The UK Government has unveiled the results of its fifth Contracts for Different auction, securing less renewable capacity than last year and no offshore wind at all.
With high hopes for the UK’s future as an island powered by renewables, the latest auction results have sent alarm bells throughout the industry. Although many have criticised the low administrative strike price of £44 per MWh (in 2012 prices) as the reason for the auction’s failure.
As part of the British Energy Security Strategy, which was revealed in April 2022, the UK Government committed to boosting the capacity of offshore wind to 50 GW by 2030. That means with seven years still to go, the UK is 36GW short of its target.
To achieve that target in that time, the UK needs to get a move on and build more offshore wind farms, however, the results of the latest CfD auction will worry those in Westminster who will now find hitting their goal of 50 GW by 2030 even harder.
Even more concerning for Westminster should be the sharp reduction in the amount of renewable capacity secured during the latest auction. Last year 11 GW of renewable capacity was secured, while just 3.7 GW was secured during this auction.
Why the fifth Contracts for Difference auction secured lower renewable capacity?

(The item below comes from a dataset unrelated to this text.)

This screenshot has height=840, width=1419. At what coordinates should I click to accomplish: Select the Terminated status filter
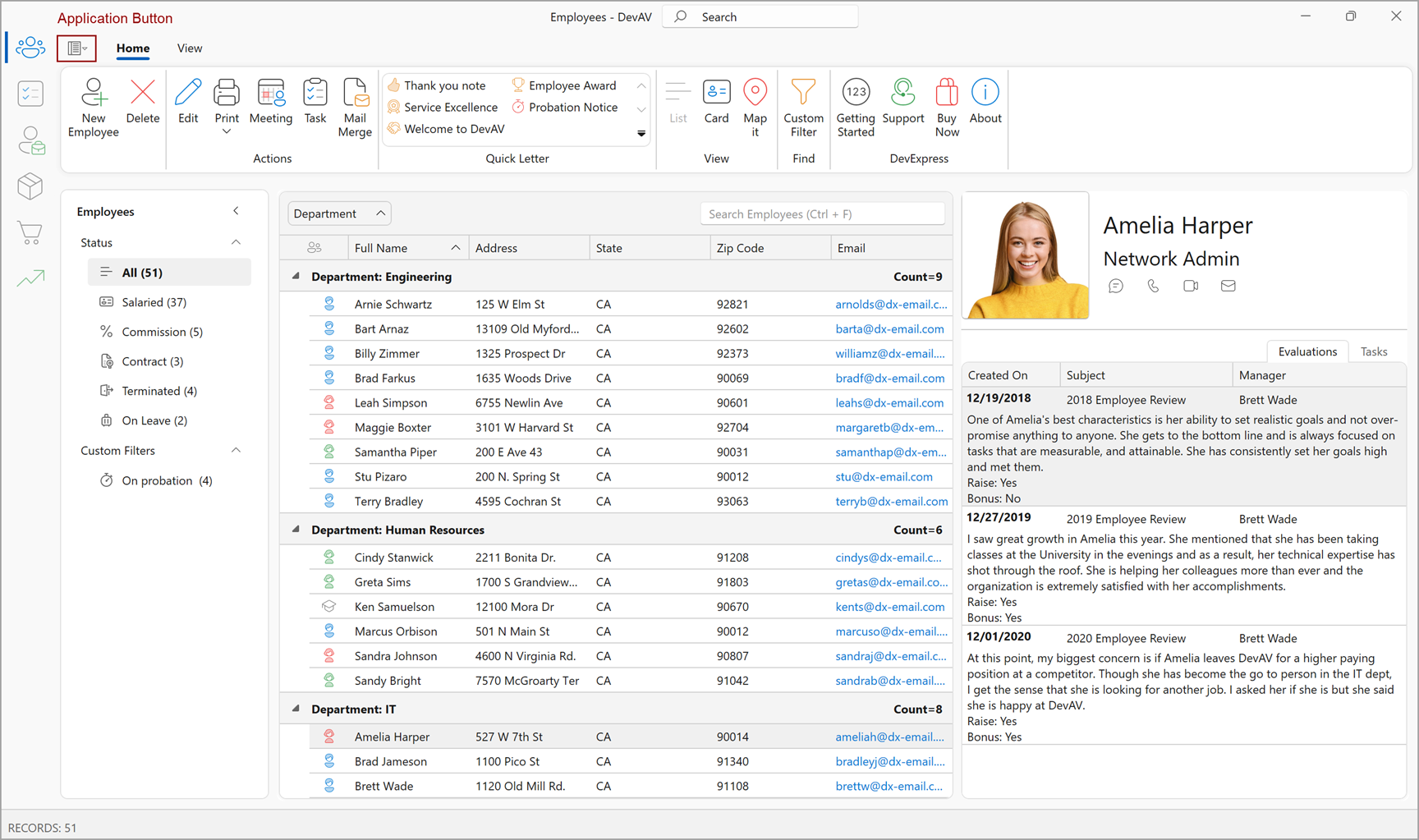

So, why did this auction receive fewer bids? Well, the answer is simple – cost. Companies building renewable energy generation have had to contend with rising prices for everything from wind turbines to transportation, meaning in order to see a return on investment they need to sell their electricity for more than what the Government was offering.

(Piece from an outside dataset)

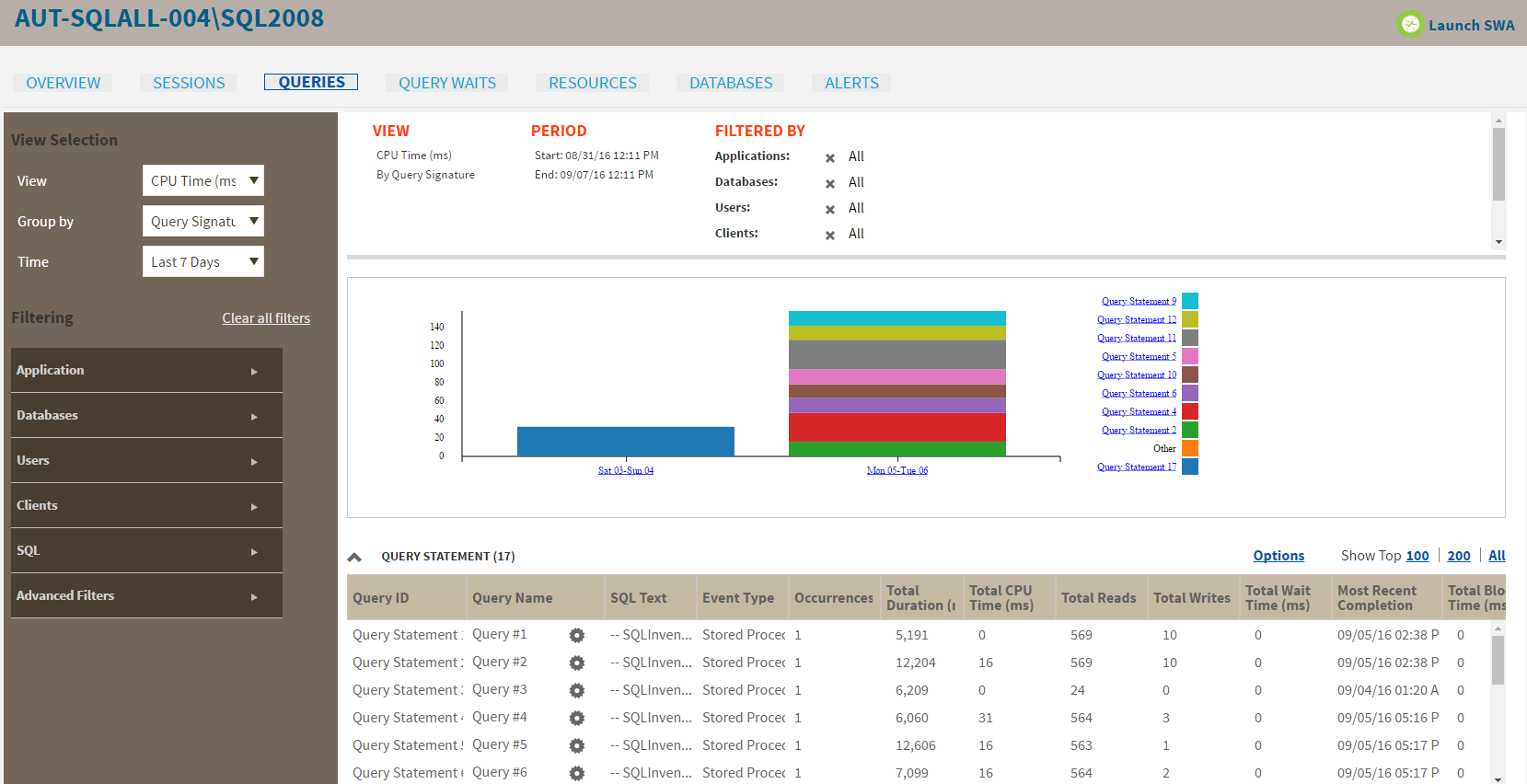The height and width of the screenshot is (784, 1527).
Task: Click the gear icon for Query #5
Action: [x=577, y=746]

During the fifth CfD auction, the Government set the maximum price it was willing to pay at £44 per MWh in 2012 prices, which equates to about £60 per MWh today. Given the average cost of electricity in the UK currently stands at £87 per MWh, you start to get a picture of why companies were unwilling to bid in the latest auction.

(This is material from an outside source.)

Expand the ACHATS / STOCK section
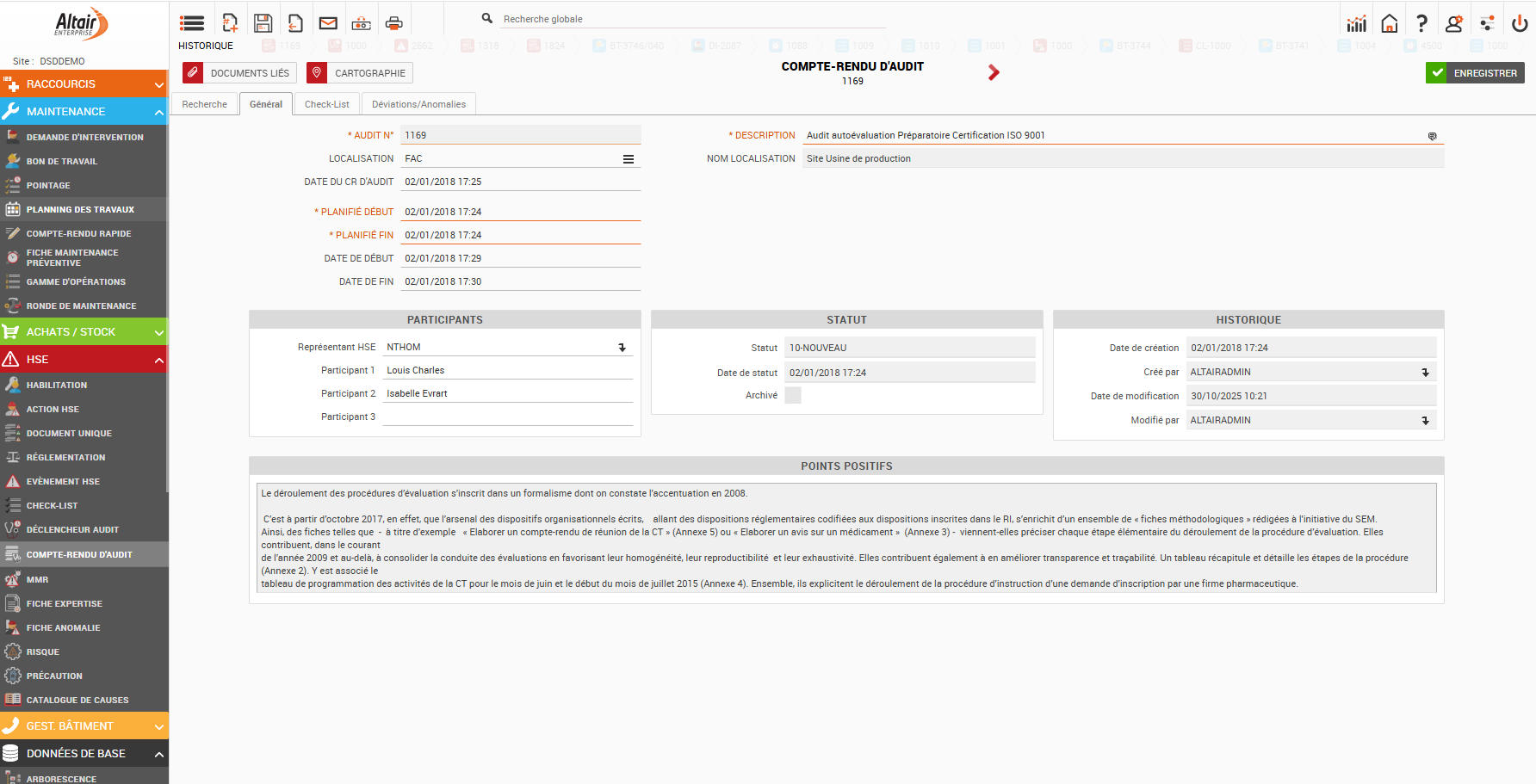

Alex Asher, Senior Consultant at Cornwall Insight, noted, “Last year’s CfD auction secured significant levels of renewables capacity, this year is a much more disappointing story, as high inflation, high cost of capital and supply chain issues have led offshore wind developers to opt out of the bidding.
“While there have been continued efforts from the renewables industry to drive down prices through innovation and efficiency measures, these developments have been unable to keep pace with an increasingly volatile economic environment. The administrative strike price has not been increased to reflect development costs and as a result, the auction was not seen as an economically viable option for several developers, leaving some projects without a clear path to market.
“The auction is likely to be a major blow to the government’s renewables plans and makes meeting 2030’s offshore wind targets more challenging.
“The CfD scheme is a substantial tool for providing investor certainty in renewable projects. It has been successful in allowing the deployment of large-scale renewables as well as helping to reduce consumer costs in periods of high wholesale electricity prices. Whilst alternative routes to market are open to these technologies, they are far more challenging.
“It’s imperative for the government to reassess certain structures of the scheme, to determine the optimum approach for continued deployment of renewables.”
What can be done to improve the next Contracts for Difference auction?
Work has already begun on assessing what went wrong with the fifth CfD auction, and one solution being floated is indexing the administrative strike price to the costs associated with building renewable capacity – such as the price of steel.
Commenting on the results of Contracts for Difference Allocation Round 5, the Co-Chair of the Offshore Wind Industry Council, Richard Sandford, said, “Although today’s auction results are disappointing, the offshore wind industry’s continued focus is working closely with the Government to reform the auction process so that we can secure far more capacity next year and beyond. The UK has the second largest offshore wind pipeline in the world, with more than a hundred projects at all stages of development.
“It’s clear that this year’s auction represents a missed opportunity to strengthen Britain’s energy security and provide low-cost power for consumers. If all the offshore wind projects eligible to bid into this auction had done so, we could have powered the equivalent of more than five million British homes a year. So, lessons must be learned to ensure that the parameters of the auction are set correctly in the future. The landmark report published earlier this year by the Government’s offshore wind champion Tim Pick shows how the industry can grow successfully in the years ahead.
“Our plans to accelerate the growth of this innovative sector in the years ahead remain ambitious and undimmed. We will continue to work with Ministers to build up a world-class domestic offshore wind supply chain around the UK, creating tens of thousands of jobs and attracting billions in private investment, as well as providing further opportunities to export our products and expertise globally. We are determined to get back on track to meet the Government’s clean energy targets and net zero goals.”